While numerous factors come into play, the fact that cyclists and joggers now must cross Tillman to access the Greenline entrance has likely played a big part in breaking down barriers. Art events on Broad that attract people from all over the city have also played a role in the larger Memphis community embracing Binghampton.

“So many people came to ‘New Face For an Old Broad’ [in 2010] because they knew what a terrible reputation Broad had, and they were curious as to what the hell we were doing,” says Tom Clifton of T Clifton Gallery.

“Now they feel like they’re a part of it and are partially responsible, and that bleeds over into Binghampton as a whole. They want the whole area to succeed because of what they’ve seen happen on Broad.”

Pat Brown of T Clifton admits there’s work to be done in bridging the gap between Broad and the residential neighborhood south of Sam Cooper Boulevard. She says they’re trying to get more Binghampton residents to utilize the services and visit art events along the street.

“A large percentage of Binghampton residents are pedestrians, and Sam Cooper is a barrier to some. But we realize to be successful, we have to engage the community,” she says.

Over the past several months, the Mayor’s Innovation Delivery Team has held monthly Night Market events, where artists and craftspeople peddle their wares in a parking lot on Broad. The Historic Broad Business Association has held focus groups before the markets, making sure to include the residents, inviting them to be vendors.

Johns, who offers art programs at Caritas, knows firsthand that it can be difficult to get residents interested in art.

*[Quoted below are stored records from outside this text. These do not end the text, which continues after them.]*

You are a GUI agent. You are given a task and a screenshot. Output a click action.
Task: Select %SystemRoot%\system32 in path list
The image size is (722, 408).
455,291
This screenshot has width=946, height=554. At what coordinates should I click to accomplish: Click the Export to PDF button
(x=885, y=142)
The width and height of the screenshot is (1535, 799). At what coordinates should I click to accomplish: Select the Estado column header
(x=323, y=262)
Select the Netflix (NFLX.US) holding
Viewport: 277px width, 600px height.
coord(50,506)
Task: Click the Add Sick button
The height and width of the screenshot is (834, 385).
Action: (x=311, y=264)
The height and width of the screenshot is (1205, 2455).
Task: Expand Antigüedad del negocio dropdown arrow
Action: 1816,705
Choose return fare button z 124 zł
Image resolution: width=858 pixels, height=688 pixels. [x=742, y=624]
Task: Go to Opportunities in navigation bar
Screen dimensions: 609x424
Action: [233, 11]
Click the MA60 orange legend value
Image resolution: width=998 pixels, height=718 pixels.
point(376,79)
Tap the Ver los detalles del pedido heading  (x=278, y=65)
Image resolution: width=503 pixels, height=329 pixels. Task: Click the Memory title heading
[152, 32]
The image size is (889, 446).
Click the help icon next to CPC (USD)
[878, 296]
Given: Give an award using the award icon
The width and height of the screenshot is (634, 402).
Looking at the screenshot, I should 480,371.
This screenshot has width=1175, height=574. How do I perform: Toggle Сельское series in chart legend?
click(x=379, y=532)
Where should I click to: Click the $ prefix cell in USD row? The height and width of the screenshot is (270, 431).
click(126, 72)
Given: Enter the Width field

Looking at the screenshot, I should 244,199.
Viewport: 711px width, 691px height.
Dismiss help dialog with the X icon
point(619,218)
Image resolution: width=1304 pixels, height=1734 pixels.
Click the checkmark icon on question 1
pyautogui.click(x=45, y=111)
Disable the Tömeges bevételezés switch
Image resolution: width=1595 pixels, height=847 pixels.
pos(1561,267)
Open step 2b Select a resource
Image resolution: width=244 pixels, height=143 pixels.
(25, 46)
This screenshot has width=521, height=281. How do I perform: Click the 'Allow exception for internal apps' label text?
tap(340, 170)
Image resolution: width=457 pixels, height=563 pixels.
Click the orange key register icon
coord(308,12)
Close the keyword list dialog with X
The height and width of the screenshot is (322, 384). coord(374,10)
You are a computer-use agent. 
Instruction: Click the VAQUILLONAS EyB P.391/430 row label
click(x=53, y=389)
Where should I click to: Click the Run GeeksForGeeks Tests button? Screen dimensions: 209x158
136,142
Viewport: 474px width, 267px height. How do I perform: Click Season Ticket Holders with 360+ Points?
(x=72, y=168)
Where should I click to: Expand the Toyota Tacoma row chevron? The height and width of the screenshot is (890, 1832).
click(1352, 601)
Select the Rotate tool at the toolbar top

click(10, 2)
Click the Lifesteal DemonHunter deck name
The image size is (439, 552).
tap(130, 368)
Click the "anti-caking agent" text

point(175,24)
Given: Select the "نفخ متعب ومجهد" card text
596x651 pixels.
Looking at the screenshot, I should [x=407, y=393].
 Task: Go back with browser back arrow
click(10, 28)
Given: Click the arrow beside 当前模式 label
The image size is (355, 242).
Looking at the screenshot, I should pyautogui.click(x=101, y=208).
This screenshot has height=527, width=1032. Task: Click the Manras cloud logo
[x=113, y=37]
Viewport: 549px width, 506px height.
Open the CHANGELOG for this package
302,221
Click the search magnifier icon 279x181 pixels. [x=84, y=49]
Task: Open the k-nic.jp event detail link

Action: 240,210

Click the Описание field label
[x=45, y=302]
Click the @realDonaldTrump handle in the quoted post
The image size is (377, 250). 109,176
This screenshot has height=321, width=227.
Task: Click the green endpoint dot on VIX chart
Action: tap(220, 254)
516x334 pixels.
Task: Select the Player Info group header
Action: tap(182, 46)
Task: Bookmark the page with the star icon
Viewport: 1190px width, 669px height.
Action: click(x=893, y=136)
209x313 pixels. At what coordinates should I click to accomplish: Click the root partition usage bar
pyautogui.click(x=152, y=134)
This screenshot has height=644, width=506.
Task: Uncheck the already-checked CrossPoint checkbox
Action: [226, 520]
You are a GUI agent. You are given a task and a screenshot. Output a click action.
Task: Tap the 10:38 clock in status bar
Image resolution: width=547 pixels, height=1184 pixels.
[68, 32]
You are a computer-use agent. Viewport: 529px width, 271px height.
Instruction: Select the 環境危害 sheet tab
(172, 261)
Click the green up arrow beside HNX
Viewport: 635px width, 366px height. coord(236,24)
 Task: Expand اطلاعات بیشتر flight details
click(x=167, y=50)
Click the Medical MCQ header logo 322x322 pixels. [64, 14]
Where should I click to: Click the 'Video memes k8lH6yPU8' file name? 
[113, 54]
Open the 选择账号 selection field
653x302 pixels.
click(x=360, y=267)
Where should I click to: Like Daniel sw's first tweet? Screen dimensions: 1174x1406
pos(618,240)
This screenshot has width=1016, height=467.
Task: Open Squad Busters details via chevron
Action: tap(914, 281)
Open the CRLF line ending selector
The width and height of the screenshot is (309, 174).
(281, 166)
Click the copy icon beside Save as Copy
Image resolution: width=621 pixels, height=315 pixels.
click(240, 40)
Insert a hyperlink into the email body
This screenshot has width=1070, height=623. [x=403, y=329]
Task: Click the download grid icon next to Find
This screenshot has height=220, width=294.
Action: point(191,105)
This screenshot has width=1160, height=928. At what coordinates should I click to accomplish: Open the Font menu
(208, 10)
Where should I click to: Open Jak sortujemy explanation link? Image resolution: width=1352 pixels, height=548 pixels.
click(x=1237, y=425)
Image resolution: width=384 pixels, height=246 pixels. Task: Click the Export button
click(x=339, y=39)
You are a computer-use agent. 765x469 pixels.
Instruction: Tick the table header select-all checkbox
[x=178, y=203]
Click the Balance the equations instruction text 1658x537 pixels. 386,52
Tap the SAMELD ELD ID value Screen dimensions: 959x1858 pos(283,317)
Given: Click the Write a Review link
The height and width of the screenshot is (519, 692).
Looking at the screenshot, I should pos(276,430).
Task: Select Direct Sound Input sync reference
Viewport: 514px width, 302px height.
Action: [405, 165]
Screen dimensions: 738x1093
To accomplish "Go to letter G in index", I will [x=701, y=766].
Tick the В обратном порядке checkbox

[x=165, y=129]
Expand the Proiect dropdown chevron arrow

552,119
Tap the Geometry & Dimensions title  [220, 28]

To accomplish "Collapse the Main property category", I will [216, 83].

“For the people in the neighborhood who are struggling to get by, art is just not their thing,” Johns says. “When we first started doing art workshops here with the kids, it was really difficult to get them to come.”

But Montague says that attitude is slowly changing.

“The early art walks were more homogenous and not of the neighborhood, but the last art walk was extremely diverse,” Montague says. “I hope more and more Binghampton folks physically connect on Broad — eat there, shop there, go to the stage on the loading dock. I think the amphitheater [on the warehouse loading dock] will draw more people there.

“There were tumbleweeds going down Broad when we got here 10 years ago, and there was prostitution and gambling,” Montague continues. “Broad has had an indirect, very positive effect on the people of Binghampton.”